Again, thanks for a great show, and I echo Arje's thoughts... we should do another sometime in which we mix OSS & Proprietary solutions in the fights -- I think I suggested this when I first contacted you on Twitter ;)

-Matt
Jon Marks
Jon Marks says:
Jun 16, 2011 05:50 PM
Never trust anyone with a Southpark Avatar.
Matt Hamilton
Matt Hamilton says:
Jun 17, 2011 12:00 PM
Wait?! When did I ever say I trusted you, Jon ;)
Irina Guseva
Irina Guseva says:
Jun 20, 2011 07:51 PM
Funny how questions around license/implementation/other costs often seem "odd" to vendors and implementors. As a CMS-consultant-turned-CMS analyst, what I find odd is that you wiggled your way out of this question. Yes, I am not denying that the question was poorly phrased in both 30 seconds and 140 chars. First of all, it seems that the said open source transparency doesn't transpire much beyond press releases and marketing fluff. Secondly, as a consultant, shouldn't you be able to address questions about ballparks for the cost of implementation? I realize for a proper quote you'd need to know the exact "length of the string." Spiking it up to 100K pounds is not a fair answer. If your hourly rate is 85 pounds, and I am asking about a "mid-size" project (based on your experience with Plone), would you like a calculator?
Matt Hamilton
Matt Hamilton says:
Jun 20, 2011 09:53 PM
Irina, I think you and I must have very different definitions of 'transparency'. From what you have said above you seem to define transparency as 'I give you a vague requirement and you give me an exact cost'. My definition of transparency is that if you give me a set of requirements then the answer I give you (whatever that may be) will be such that the reasoning I use to come up with that answer is obvious and understandable. I show my workings. You can understand why that costs is what it is and that there are no parts that are opaque.
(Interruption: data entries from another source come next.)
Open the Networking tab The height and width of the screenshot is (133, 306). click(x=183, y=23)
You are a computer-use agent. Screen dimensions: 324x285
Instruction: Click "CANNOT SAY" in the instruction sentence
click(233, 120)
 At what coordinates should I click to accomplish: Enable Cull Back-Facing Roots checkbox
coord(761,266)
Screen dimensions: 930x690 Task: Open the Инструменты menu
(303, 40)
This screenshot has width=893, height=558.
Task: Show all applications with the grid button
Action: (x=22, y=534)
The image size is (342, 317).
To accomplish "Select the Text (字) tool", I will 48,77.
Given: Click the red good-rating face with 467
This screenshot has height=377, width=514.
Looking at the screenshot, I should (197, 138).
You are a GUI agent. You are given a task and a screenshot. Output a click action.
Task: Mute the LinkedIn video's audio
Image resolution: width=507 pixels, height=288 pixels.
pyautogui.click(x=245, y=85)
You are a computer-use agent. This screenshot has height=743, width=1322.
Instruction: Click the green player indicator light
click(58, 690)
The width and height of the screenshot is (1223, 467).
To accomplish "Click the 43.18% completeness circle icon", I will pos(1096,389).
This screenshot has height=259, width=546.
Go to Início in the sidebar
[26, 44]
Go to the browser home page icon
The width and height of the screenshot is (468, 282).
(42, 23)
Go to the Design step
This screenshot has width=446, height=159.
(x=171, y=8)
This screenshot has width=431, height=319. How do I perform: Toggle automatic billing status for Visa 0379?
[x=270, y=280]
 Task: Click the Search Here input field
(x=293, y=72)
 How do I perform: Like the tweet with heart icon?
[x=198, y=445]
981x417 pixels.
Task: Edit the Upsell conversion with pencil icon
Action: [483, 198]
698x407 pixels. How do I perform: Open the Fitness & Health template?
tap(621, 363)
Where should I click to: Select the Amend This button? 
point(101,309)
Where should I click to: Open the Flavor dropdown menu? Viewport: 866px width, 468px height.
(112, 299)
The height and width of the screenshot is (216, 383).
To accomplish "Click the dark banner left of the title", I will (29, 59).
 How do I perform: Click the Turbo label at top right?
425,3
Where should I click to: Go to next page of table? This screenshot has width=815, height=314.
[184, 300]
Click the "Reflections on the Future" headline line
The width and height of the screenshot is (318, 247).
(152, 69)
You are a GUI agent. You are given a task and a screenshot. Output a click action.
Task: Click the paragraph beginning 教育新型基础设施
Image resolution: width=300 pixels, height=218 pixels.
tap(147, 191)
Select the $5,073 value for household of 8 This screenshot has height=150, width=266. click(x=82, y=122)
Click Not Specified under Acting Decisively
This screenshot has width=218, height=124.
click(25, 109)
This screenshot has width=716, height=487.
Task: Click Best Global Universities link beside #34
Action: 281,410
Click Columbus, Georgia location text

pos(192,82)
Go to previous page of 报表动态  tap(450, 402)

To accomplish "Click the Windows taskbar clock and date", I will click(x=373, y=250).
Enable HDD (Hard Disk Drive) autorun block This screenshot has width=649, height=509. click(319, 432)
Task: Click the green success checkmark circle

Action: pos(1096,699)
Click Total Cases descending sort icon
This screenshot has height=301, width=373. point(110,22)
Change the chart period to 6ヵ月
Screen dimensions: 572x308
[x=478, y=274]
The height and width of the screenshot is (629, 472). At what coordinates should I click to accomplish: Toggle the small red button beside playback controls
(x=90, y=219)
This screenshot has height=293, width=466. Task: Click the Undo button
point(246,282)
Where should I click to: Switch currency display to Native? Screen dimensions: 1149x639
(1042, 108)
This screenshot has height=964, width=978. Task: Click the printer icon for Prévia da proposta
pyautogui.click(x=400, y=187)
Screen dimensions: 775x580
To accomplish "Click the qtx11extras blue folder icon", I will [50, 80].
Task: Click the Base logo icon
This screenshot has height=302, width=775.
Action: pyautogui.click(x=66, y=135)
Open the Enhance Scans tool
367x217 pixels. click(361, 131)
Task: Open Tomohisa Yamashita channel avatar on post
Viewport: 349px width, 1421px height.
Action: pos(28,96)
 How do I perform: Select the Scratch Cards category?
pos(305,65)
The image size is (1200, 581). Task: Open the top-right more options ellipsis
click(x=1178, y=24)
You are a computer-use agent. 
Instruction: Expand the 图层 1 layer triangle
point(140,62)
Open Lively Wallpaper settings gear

"as a consultant, shouldn't you be able to address questions about ballparks for the cost of implementation?" yes I should. But I really do need more to go on than 'mid-size'. What is your definition of 'mid-size'? Is there some standard analyst definition of 'mid-size project'? I'm not being facetious, I'd really like to know. I know that even within Netsight our definition of 'mid-size' back when we started a decade ago as a couple of guys, would be very different from what it is now.

Quoting for work really is one of the hardest parts of my job. It is so difficult as people have different expectations and definitions of things. Just this week we had a brief spec and teleconference with potential client and came back with a preliminary figure of 20 days to do the work, and after further meeting with them realised that due to the specifics of the integration with their main system we are really talking more like 60 days. For us at Netsight, that is (currently) a 'mid-sized' project.

-Matt
Elizabeth Leddy
Elizabeth Leddy says:
Jun 29, 2011 05:37 PM
I really enjoyed this write up, and applaud the transparency. Thanks!
Scott Liewehr
Scott Liewehr says:
Jul 10, 2011 07:42 PM
Hey Matt. Your YouTube bid is no longer embedded. We removed the 7-part version and replaced it with a full-length vid. Much better now!
Scott Liewehr
Scott Liewehr says:
Jul 10, 2011 07:42 PM
Hey Matt. Your YouTube vid is no longer embedded. We removed the 7-part version and replaced it with a full-length vid. Much better now!